1. What are the key differences between SQL and NoSQL databases

**SQL (Relational)**

 Tables with rows and columns
 Fixed schema (predefined structure)
 Vertically scalable (upgrading hardware)
 ACID-compliant (strong consistency)
 SQL (Structured Query Language)
 Efficient for complex queries and transactions
 Best for transactional systems (banking, ERP, etc.)
 MySQL, PostgreSQL, Oracle, MS SQL Server


**NoSQL (Non-relational)**

   Document-based, key-value, column-family, or graph-based
   Flexible schema (dynamic and adaptable)
   Horizontally scalable (adding more servers)
   BASE-compliant (more available, less consistent)
   Varies (e.g., MongoDB uses its own query language)
   Better for large-scale data and fast read/write operations
   Ideal for big data, real-time web apps, and data lakes
   MongoDB, Cassandra, CouchDB, Neo4j
  
 2. What makes MongoDB a good choice for modern applications

  MongoDB is a popular choice for modern applications due to its flexible schema, scalability, and developer-friendly features, making it well-suited for handling large volumes of data and evolving data models. Its ability to scale horizontally and its rich querying capabilities also contribute to its appeal, particularly for applications requiring real-time data processing and analytics.

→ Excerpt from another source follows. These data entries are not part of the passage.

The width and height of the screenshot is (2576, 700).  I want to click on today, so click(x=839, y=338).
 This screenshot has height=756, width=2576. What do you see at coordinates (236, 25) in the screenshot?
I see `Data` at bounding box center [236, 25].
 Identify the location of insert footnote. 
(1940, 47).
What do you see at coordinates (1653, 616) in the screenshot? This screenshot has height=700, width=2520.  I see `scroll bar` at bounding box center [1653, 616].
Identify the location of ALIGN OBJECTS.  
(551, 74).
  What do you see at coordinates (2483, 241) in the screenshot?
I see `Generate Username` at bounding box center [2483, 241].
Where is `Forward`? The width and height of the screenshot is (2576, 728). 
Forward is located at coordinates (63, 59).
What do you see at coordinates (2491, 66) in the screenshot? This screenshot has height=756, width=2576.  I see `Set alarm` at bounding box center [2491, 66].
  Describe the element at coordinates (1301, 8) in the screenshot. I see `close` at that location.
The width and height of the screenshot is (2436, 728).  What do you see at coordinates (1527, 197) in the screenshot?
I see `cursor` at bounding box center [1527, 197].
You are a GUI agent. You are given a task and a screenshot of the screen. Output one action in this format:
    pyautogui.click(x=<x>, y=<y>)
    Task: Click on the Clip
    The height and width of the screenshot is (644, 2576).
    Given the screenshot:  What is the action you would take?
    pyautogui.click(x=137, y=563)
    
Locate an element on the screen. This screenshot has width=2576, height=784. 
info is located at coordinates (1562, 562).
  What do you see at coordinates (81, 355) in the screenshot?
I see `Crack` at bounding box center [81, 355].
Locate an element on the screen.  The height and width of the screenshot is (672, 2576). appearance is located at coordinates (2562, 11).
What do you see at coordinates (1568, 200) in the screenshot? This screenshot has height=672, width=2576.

 3. Explain the concept of collections in MongoDB

   In MongoDB, a collection is like a table in a relational database. It's a container for storing and organizing documents, which are analogous to rows in a table. Collections don't have a strict schema, meaning documents within the same collection can have different structures, offering flexibility.


 4. How does MongoDB ensure high availability using replication


   MongoDB achieves high availability through replication by distributing data across multiple servers (nodes) within a replica set. This redundancy ensures that if one node fails, others can continue to operate, preventing data loss and maintaining application uptime. Elections within the replica set automatically determine a new primary node, ensuring seamless failover.
 5. What are the main benefits of MongoDB Atlas

   MongoDB Atlas offers several key benefits, primarily centered around ease of use, scalability, and flexibility for developers. It provides a cloud-based solution for deploying and managing MongoDB databases, simplifying infrastructure management and allowing developers to focus on application development.

 6. What is the role of indexes in MongoDB, and how do they improve performance


 In MongoDB, indexes are data structures that improve the speed of data retrieval by allowing MongoDB to locate and access documents more efficiently. They essentially create a lookup table for specific fields, enabling the database to quickly find relevant documents without scanning the entire collection. This leads to faster query execution times and improved performance, especially for frequently accessed fields.


 7. Describe the stages of the MongoDB aggregation pipeline

     The MongoDB aggregation pipeline processes data through a series of stages, each transforming the input documents in some way. The pipeline starts with the input documents, and each stage's output becomes the input for the next stage. Common stages include $match (filtering), $group (aggregation), $project (data shaping), $sort (ordering), $limit (truncating), and $lookup (joining).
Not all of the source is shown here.